═══ Information supplied ═══

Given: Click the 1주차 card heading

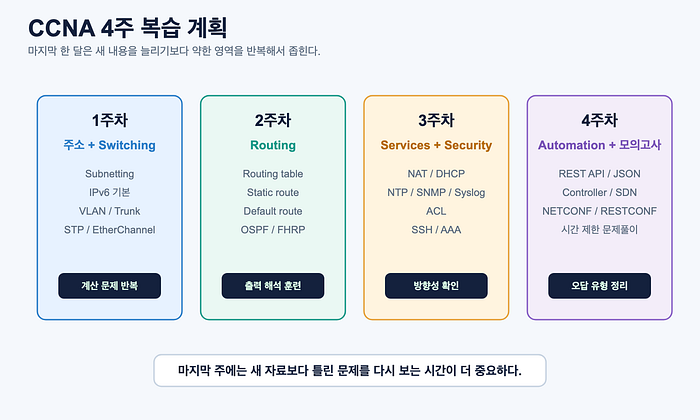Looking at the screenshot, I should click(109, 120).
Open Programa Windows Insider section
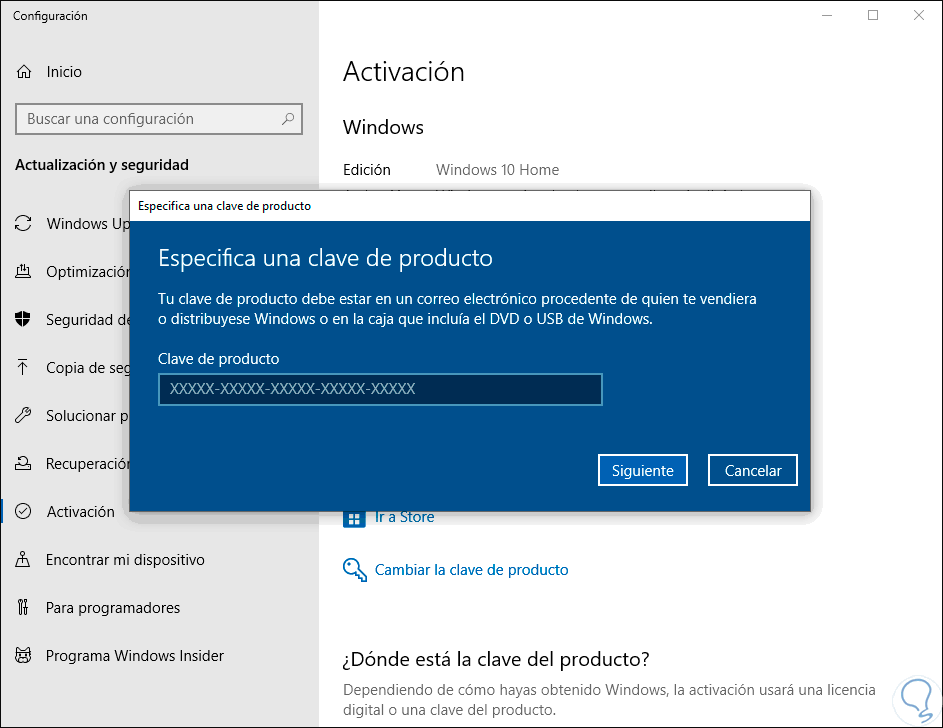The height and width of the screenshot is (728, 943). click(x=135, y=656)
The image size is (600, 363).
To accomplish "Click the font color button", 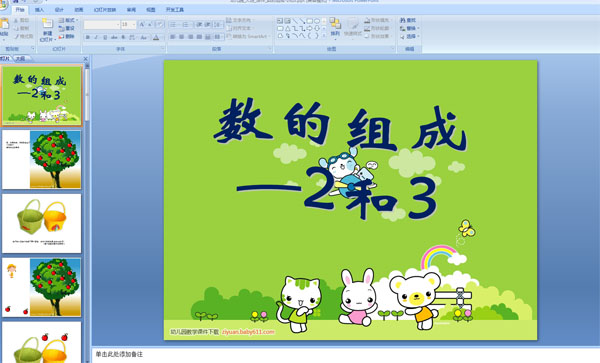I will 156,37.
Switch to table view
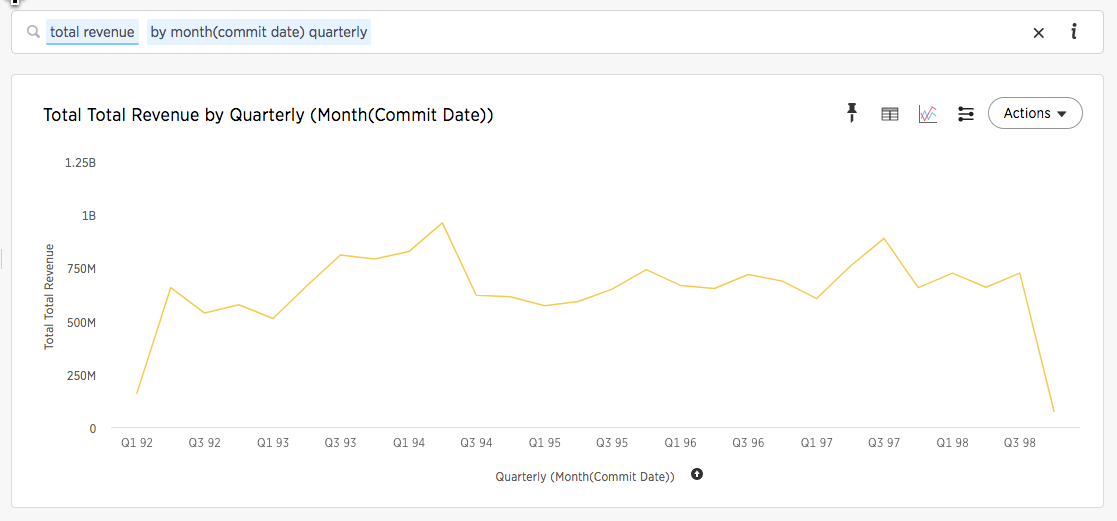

═══

* **Action item**
Would you please repeat the lines above exactly, from the first line of the listing through the line holding "The image size is (600, 363).", with nothing added and no pictures?

* **Answer**
Given: Click the 1주차 card heading

Looking at the screenshot, I should click(109, 120).
Open Programa Windows Insider section
The height and width of the screenshot is (728, 943). click(x=135, y=656)
The image size is (600, 363).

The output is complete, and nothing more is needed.